**What you need to do**
Can you rewrite the entries below, replacing "computer-use agent" with "screen-control agent" wherever it occurs and leaving everything else as it is?
━━━━━━━━━━━━━━━━━━━━
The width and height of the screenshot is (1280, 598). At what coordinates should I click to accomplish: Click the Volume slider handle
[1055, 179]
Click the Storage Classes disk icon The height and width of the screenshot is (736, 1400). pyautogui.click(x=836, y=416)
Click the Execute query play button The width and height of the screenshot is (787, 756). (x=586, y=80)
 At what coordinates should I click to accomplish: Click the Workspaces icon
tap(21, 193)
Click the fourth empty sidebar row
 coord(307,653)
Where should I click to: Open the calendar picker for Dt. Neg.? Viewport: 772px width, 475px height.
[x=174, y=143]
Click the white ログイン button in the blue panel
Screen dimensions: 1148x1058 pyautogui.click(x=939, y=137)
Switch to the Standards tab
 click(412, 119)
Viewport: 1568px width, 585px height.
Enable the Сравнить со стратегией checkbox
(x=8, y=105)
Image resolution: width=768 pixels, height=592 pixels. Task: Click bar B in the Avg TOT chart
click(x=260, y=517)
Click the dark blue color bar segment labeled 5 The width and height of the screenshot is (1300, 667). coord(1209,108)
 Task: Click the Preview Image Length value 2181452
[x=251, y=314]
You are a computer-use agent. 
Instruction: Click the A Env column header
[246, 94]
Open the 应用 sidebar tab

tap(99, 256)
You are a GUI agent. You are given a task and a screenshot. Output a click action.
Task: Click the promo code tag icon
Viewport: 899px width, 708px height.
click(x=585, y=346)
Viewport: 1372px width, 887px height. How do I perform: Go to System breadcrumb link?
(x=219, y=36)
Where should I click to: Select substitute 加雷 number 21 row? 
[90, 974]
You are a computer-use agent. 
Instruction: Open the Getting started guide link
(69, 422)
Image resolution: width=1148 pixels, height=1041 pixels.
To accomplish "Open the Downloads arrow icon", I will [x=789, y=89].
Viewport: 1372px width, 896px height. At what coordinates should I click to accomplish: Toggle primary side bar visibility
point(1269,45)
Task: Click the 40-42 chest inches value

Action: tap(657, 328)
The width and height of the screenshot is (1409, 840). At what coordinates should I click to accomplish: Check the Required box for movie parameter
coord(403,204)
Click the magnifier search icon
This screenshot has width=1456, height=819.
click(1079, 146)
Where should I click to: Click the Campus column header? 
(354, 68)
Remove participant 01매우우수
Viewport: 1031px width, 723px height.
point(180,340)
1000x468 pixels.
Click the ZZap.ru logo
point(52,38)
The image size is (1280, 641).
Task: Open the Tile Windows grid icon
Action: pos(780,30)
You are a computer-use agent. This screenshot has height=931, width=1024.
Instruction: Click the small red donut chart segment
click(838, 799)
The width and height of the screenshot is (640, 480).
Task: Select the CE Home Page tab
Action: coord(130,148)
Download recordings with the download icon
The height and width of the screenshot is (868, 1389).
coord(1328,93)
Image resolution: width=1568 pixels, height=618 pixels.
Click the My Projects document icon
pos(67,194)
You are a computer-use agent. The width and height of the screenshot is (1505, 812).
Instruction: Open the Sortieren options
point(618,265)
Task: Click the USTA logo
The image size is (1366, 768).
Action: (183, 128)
━━━━━━━━━━━━━━━━━━━━
**Full solution**
The width and height of the screenshot is (1280, 598). At what coordinates should I click to accomplish: Click the Volume slider handle
[1055, 179]
Click the Storage Classes disk icon The height and width of the screenshot is (736, 1400). pyautogui.click(x=836, y=416)
Click the Execute query play button The width and height of the screenshot is (787, 756). (x=586, y=80)
 At what coordinates should I click to accomplish: Click the Workspaces icon
tap(21, 193)
Click the fourth empty sidebar row
 coord(307,653)
Where should I click to: Open the calendar picker for Dt. Neg.? Viewport: 772px width, 475px height.
[x=174, y=143]
Click the white ログイン button in the blue panel
Screen dimensions: 1148x1058 pyautogui.click(x=939, y=137)
Switch to the Standards tab
 click(412, 119)
Viewport: 1568px width, 585px height.
Enable the Сравнить со стратегией checkbox
(x=8, y=105)
Image resolution: width=768 pixels, height=592 pixels. Task: Click bar B in the Avg TOT chart
click(x=260, y=517)
Click the dark blue color bar segment labeled 5 The width and height of the screenshot is (1300, 667). coord(1209,108)
 Task: Click the Preview Image Length value 2181452
[x=251, y=314]
You are a screen-control agent. 
Instruction: Click the A Env column header
[246, 94]
Open the 应用 sidebar tab

tap(99, 256)
You are a GUI agent. You are given a task and a screenshot. Output a click action.
Task: Click the promo code tag icon
Viewport: 899px width, 708px height.
click(x=585, y=346)
Viewport: 1372px width, 887px height. How do I perform: Go to System breadcrumb link?
(x=219, y=36)
Where should I click to: Select substitute 加雷 number 21 row? 
[90, 974]
You are a screen-control agent. 
Instruction: Open the Getting started guide link
(69, 422)
Image resolution: width=1148 pixels, height=1041 pixels.
To accomplish "Open the Downloads arrow icon", I will [x=789, y=89].
Viewport: 1372px width, 896px height. At what coordinates should I click to accomplish: Toggle primary side bar visibility
point(1269,45)
Task: Click the 40-42 chest inches value

Action: tap(657, 328)
The width and height of the screenshot is (1409, 840). At what coordinates should I click to accomplish: Check the Required box for movie parameter
coord(403,204)
Click the magnifier search icon
This screenshot has width=1456, height=819.
click(1079, 146)
Where should I click to: Click the Campus column header? 
(354, 68)
Remove participant 01매우우수
Viewport: 1031px width, 723px height.
point(180,340)
1000x468 pixels.
Click the ZZap.ru logo
point(52,38)
The image size is (1280, 641).
Task: Open the Tile Windows grid icon
Action: pos(780,30)
You are a screen-control agent. This screenshot has height=931, width=1024.
Instruction: Click the small red donut chart segment
click(838, 799)
The width and height of the screenshot is (640, 480).
Task: Select the CE Home Page tab
Action: coord(130,148)
Download recordings with the download icon
The height and width of the screenshot is (868, 1389).
coord(1328,93)
Image resolution: width=1568 pixels, height=618 pixels.
Click the My Projects document icon
pos(67,194)
You are a screen-control agent. The width and height of the screenshot is (1505, 812).
Instruction: Open the Sortieren options
point(618,265)
Task: Click the USTA logo
The image size is (1366, 768).
Action: (183, 128)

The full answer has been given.